Can Criticism and Belonging Still Live Together?

Parashat Korach and the challenge of staying part of the story
One of the defining Jewish questions of our moment is not whether Israel deserves criticism. Of course it does. Every society does. The question is whether criticism and belonging can still live together. Can we challenge Israel without walking away from it? Can we remain part of the story even when we struggle with where the story is going? Parashat Korach may offer an unexpected answer.
At first glance, Korach sounds almost like a modern democrat. Standing before Moses and Aaron, he declares:
“You have gone too far! For all the community are holy, every one of them, and the Eternal is among them. Why then do you exalt yourselves above the congregation of the Eternal?” (Numbers 16:3)
The first half of his claim is difficult to dismiss. “All the community are holy.” Moses himself would likely have agreed. Just two chapters earlier, when others worried that too many people were claiming prophetic authority, Moses famously responded:
“Would that all the Eternal’s people were prophets.” (Numbers 11:29)
Moses was not threatened by participation. He was not threatened by criticism. He was not threatened by people demanding a voice. So why does Korach become Judaism’s enduring symbol of destructive conflict? Centuries later, the sages distilled the distinction into one of Judaism’s most enduring teachings:
“Every dispute that is for the sake of Heaven will endure; but one that is not for the sake of Heaven will not endure.” (Pirkei Avot 5:17)
We often read this teaching as a distinction between good arguments and bad arguments. But I wonder whether the deeper distinction is between criticism that emerges from belonging and criticism that emerges from separation. The great Jewish argument of our generation is deeply political. And it should be. Questions of war and peace, democracy and power, human rights and security, religion and state, are not distractions from Jewish life. They are Jewish life. Parashat Korach invites us to ask what happens when a political disagreement becomes something more dangerous: When criticism no longer seeks to improve the community but to abandon it. When the language of responsibility gives way to the language of separation.
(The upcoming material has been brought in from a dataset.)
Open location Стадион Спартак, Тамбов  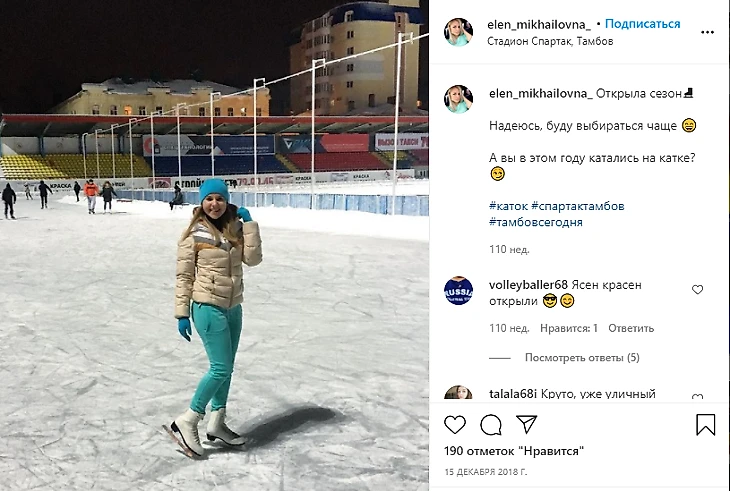pyautogui.click(x=550, y=41)
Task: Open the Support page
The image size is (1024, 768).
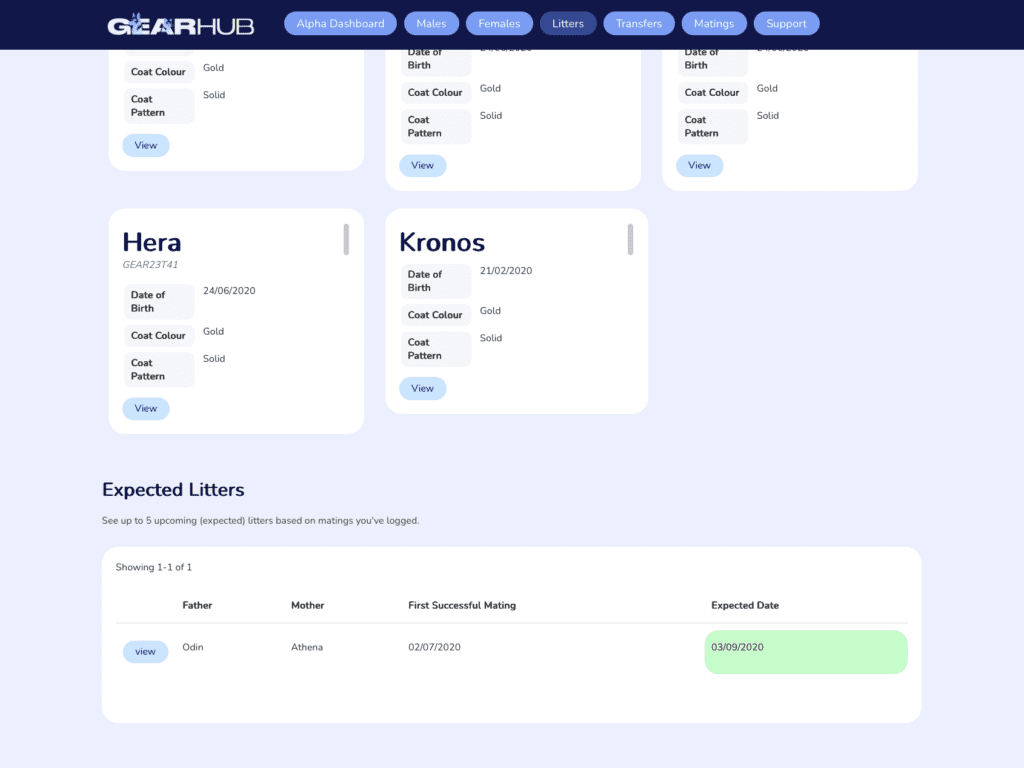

Across North America, especially on college campuses, many young Jews are wrestling with profound questions about Israel. Some are troubled by the war. Some are troubled by the occupation. Some are alarmed by the actions of Israel’s current government. Some struggle to reconcile their liberal values with policies carried out in the name of the Jewish state.
As an Israeli liberal rabbi, I understand those questions. In truth, I share many of them. I have spent years criticizing the current government and the forces of religious extremism that increasingly shape Israeli public life. I worry about threats to democracy, the erosion of liberal values, the weakening of independent institutions, and the treatment of minorities. I often find myself in passionate disagreement with decisions made in my name as an Israeli citizen. None of those concerns diminish my sense of responsibility for Israel. If anything, they deepen it. I do not criticize Israel because I have given up on it. I criticize Israel because I refuse to give up on it (Mind you, there are days when giving up feels very tempting). I criticize because I care what kind of country Israel becomes. I criticize because I believe the Jewish story unfolding in Israel is too important to abandon to politicians, extremists, or cynics.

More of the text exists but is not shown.